Why Change Management Consulting Matters in Midtown Manhattan

Midtown Manhattan is navigating a density of simultaneous organizational disruption that is historically unprecedented. The advertising industry’s largest restructuring, the consolidation of major holding companies, has generated thousands of role eliminations, brand retirements, and cultural integrations across agencies concentrated along Avenue of the Americas and the Times Square corridor. This has created massive workforce disruption. Media organizations at Rockefeller Center and across the midtown core are executing restructurings driven by the broadcast-to-streaming transition, with return-to-office mandates adding a second layer of change friction to workforces already managing structural uncertainty. Fashion and retail headquarters around Herald Square and the Garment District are implementing operational overhauls that require legacy talent to fundamentally change how they work.

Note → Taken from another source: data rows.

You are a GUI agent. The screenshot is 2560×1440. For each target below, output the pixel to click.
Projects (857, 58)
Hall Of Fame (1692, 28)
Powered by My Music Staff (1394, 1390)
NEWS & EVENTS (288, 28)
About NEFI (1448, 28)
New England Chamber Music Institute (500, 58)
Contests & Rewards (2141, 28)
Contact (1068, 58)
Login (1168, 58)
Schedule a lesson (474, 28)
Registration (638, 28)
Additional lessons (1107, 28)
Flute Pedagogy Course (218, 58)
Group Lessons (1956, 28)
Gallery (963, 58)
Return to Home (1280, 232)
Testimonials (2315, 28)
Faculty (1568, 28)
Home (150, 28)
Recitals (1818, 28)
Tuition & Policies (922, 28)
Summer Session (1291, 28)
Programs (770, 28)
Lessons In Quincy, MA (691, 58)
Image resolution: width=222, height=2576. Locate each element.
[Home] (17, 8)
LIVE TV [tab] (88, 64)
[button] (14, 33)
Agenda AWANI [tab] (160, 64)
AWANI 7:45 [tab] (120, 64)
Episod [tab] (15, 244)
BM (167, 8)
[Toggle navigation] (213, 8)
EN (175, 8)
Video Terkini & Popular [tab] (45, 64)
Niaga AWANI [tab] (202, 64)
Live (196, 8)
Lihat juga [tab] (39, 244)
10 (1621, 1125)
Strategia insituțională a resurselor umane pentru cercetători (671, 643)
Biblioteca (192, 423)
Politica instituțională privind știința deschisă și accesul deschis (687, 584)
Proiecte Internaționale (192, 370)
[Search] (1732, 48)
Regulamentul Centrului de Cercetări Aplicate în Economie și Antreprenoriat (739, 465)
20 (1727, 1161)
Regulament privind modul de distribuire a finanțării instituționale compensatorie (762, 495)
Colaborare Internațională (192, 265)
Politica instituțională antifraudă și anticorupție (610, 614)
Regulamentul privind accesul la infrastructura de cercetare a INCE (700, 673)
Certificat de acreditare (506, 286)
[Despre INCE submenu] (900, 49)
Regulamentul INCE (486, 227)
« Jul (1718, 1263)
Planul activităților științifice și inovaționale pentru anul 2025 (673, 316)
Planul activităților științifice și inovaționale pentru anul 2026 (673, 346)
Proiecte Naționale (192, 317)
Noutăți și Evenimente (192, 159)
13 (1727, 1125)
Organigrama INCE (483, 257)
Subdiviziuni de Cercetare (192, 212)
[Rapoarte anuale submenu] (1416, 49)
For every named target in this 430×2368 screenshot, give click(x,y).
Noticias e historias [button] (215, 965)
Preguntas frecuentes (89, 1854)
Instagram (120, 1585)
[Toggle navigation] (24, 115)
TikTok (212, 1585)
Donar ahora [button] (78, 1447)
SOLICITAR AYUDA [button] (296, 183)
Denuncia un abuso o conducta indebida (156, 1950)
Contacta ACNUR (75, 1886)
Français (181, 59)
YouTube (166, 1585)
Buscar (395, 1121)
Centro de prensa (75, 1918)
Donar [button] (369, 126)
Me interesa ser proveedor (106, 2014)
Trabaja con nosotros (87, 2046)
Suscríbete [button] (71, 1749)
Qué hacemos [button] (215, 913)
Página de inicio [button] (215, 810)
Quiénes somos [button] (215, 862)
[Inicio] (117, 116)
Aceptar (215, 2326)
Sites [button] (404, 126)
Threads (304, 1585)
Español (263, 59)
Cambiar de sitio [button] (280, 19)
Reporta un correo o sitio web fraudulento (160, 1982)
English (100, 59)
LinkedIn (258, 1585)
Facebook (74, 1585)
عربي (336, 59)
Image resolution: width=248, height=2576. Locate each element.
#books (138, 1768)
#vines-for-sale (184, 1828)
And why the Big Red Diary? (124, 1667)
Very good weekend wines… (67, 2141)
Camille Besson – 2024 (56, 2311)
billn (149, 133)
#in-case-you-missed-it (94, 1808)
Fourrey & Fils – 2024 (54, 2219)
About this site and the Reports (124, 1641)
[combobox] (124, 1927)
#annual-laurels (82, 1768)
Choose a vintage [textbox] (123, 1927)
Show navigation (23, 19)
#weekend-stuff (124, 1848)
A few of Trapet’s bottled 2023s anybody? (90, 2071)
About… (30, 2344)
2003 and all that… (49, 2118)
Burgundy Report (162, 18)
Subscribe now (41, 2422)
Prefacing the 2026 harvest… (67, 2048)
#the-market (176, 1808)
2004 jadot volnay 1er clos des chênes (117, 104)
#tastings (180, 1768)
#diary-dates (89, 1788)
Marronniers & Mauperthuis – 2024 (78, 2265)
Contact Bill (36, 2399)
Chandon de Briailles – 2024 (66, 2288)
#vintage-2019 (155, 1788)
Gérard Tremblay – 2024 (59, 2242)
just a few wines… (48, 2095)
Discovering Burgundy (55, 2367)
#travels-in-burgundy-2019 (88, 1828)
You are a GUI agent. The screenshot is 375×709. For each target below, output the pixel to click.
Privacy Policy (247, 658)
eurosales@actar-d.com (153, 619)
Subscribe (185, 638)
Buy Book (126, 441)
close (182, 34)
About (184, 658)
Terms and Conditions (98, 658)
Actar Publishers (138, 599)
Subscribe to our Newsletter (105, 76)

The executives leading these changes are not managing one disruption at a time. They are managing layered, concurrent change events — a restructuring overlaid on a return-to-office mandate overlaid on an industry-wide revenue model shift. Each layer compounds the SCARF threat load on their teams and on themselves. The regulatory environment adds further complexity: expanded notification requirements for mass workforce actions, strong union presence in media production, and the cross-cultural communication demands of one of the most globally diverse workforces in the world.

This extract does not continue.